The images Lyon mentioned were both on erodr, which lets users say and share whatever they want. Think Facebook with no conscience. The radical posting takes form thanks to expirations on posts and a regularly used anonymous feature. The suggestive messages are only part of the app’s content, and the social network has other characteristics. Everyone in the network can see one another’s posts, which are usually friendly and encouraging of fellow “Rodies” — the nickname for erodr users — even when sex isn’t involved.

“People don’t care what they put on the Internet,” Lyon says. A week ago, some of his friends sent a picture of two people making out to the Twitter handle @MizzouMakeouts. The account shows people, often drunk, kissing in public and has helped spawn @MizzouPassouts and @MizzouShackers, which exposes people walking home in the morning after a night of supposed hooking up. “Before I came to school, I would have thought that was an invasion of privacy,” he says.

The socialization of young adults, including sexual behaviors and attitudes, is complex and stems from many factors such as peers, family and the media, says Heather Eastman-Mueller, the curriculum coordinator of the Sexual Health Program at Mizzou.

She says the hookup culture is real and that young adults are constantly in the process of helping craft it. “I always tell my students in class: ‘You’re a sexuality educator just like I am. You’re giving the people around you and your peers information about your sexuality,’” Eastman-Mueller says.

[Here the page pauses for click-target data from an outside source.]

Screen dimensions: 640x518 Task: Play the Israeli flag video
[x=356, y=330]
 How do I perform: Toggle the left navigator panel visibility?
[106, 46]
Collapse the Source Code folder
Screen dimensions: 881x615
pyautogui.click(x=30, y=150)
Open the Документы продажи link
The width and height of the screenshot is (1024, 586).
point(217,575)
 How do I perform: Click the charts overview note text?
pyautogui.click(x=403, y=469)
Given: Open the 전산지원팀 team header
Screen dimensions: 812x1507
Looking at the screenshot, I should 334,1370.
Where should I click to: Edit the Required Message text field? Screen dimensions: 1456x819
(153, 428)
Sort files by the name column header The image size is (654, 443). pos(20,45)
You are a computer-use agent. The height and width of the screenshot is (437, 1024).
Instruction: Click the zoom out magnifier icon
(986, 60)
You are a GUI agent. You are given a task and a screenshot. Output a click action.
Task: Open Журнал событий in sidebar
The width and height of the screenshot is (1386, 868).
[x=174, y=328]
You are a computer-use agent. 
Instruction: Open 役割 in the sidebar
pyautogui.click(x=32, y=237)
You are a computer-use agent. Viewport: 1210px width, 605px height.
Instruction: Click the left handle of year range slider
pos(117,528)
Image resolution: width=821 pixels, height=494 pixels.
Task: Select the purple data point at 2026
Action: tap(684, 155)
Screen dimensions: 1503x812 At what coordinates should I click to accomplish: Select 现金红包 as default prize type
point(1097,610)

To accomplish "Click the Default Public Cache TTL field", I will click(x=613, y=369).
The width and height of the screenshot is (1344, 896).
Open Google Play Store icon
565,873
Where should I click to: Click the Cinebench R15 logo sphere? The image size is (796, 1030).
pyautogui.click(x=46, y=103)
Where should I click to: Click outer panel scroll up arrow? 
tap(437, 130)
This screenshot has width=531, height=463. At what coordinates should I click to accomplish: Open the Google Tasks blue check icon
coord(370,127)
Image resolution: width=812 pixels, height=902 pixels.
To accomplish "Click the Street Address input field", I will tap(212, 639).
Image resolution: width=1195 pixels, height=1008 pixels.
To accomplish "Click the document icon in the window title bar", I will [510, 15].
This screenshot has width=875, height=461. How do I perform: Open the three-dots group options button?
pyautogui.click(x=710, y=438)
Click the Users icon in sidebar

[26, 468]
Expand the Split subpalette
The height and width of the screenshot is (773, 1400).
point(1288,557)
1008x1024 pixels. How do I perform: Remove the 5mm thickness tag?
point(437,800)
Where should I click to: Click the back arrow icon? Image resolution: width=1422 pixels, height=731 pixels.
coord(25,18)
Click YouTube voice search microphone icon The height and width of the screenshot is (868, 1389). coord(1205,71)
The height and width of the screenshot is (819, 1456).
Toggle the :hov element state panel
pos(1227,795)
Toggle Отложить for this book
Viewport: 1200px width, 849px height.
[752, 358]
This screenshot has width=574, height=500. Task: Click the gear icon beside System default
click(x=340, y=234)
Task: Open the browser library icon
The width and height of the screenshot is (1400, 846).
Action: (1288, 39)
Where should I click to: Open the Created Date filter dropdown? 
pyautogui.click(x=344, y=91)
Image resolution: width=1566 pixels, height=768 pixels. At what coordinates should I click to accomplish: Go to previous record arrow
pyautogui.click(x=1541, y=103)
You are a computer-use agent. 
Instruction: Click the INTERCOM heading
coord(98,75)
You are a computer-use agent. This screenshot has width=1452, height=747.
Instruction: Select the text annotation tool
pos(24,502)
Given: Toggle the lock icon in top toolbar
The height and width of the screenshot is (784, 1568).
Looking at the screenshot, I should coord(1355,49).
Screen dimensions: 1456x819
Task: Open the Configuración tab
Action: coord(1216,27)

She thinks the timeline for intimacy is another indicator of hookup culture. “When I was younger it was, ‘Start to get to know the person, and then have sex.’ It’s completely flipped.”

Both Eastman-Mueller and Peters say that social media is not exclusively responsible but is a prominent aspect of the growth in sexual open-mindedness and that it helps speed up the sexual process. It’s clear that what was once exclusive to bedroom intimacy is now just your everyday mobile affection.